By PT Staff published March 1, 1992 - last reviewed on June 9, 2016
There's a new form of battle fatigue for the 21st century, observes author and neurologist Richard Restak. And you don't have to serve on the front to get it. "You just have to own a television set," Restak says.
"And that means we're all potential casualties."
You once had to be in a war to see people blown apart by bombs. Now, the author says, these are the kinds of things that the rest of us routinely watch on the seven o'clock news. These vivid and emotionally depleting images enter our brain and "detonate like a terrorist's bomb," Restak observes in his book, The Brain Has a Mind of Its Own.

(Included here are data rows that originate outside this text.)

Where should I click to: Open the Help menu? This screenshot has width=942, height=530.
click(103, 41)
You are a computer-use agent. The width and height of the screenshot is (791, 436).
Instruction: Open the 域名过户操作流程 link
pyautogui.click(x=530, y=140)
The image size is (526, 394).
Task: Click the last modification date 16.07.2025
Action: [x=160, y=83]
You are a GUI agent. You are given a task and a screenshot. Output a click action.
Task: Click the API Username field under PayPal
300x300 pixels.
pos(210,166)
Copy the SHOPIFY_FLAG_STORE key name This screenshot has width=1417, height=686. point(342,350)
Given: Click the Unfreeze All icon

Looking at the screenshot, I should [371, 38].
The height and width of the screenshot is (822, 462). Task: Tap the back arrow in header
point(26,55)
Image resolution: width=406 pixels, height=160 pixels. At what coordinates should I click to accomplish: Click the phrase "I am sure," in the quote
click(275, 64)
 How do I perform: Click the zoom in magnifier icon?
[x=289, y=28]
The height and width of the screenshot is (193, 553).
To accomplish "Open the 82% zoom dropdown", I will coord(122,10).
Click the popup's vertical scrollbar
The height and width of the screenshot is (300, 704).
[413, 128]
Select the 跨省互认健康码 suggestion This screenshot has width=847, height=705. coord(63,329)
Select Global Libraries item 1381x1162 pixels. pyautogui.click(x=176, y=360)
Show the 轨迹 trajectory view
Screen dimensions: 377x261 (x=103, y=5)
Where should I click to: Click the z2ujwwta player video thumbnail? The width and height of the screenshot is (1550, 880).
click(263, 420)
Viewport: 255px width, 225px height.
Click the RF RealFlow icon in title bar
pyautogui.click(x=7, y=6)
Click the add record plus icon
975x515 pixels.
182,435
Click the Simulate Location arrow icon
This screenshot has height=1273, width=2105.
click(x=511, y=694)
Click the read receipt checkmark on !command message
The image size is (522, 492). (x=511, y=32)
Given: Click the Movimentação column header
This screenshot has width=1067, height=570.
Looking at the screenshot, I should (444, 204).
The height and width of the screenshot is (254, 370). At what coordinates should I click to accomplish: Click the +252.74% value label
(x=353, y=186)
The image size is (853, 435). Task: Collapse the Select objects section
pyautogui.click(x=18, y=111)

Watching tragedy on the news has a psychological impact undreamed of by media executives. The video image is processed directly by the right hemisphere of the brain, bypassing language, reason, and logic.
Unable to cope with the barrage of elemental emotions that get aroused, we emotionally turn off, numbing ourselves to pain and death.
Restak says he would worry about his kid if she witnessed a plane crash. And now he worries about her "peace of mind as she copes with a daily exposure to calamity on TV," which, he concludes,can be dangerous to mental health. Maybe that's why so many people are desperately searching for a game show.